* GIVEN PASSAGE *
Yes, it is a compliment, no question. You’re pushing the way they think and they’re pushing back.
I had no idea you were ‘thin-skinned’ Mitch. For example, reading your responses the other day on your Chris Brogan/G+ post, you were extremely cordial and kind to all, and didn’t seem to let the words of others get under your skin.
So although you might be dealing with this problem internally, you’ve got me fooled man.
But I have found I’m like you in many ways. I don’t attack the haters, but I’ll slowly filter them out if I find they’re ‘energy leaches’—sucking the happiness and inspiration out of my day with their actions.
At the same time, I maintain a hope that some of the leading haters will ease back, look within, and try to learn from their mistakes like the rest of us….if that makes any sense.
Anyway, thanks for this Mitch.
One of my favorite Lil Wayne quotes: “Haters are just confused admirers, who can’t understand why everyone loves you.”
Negativity’s just a waste of energy. I tend to welcome it, because it must mean we matter that much, or are doing something worth inspiring such strong feeling.
Happy New Year everyone
Totally agree with the philosophy here. Very few people follow it. Worse than the out-and-out aggressive are the passive aggressive, such as one of the comments above, where the guise is to be “helpful” and “honest” I usually ignore those people, too, unless it’s directed at someone else other than me.
Thank for taking the time out of your life to write this amazing blog which I’ve found very helpful and worth passing on to my friends and my own followers. Best wishes for a successful 2012.

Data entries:
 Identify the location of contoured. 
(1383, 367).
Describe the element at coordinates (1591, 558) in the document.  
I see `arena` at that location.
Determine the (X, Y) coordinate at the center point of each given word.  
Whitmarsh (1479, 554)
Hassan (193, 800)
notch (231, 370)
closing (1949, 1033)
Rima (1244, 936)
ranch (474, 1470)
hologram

* TASK DESCRIPTION *
Answer these questions using the blog comments:
(a) Which post of Mitch's is mentioned as the place where his replies were cordial and kind to all?
(b) Who is credited with the quote calling haters "confused admirers"?
(c) For which year does the final comment offer best wishes?

* RESPONSE *
(a) His Chris Brogan/G+ post.
(b) Lil Wayne.
(c) 2012.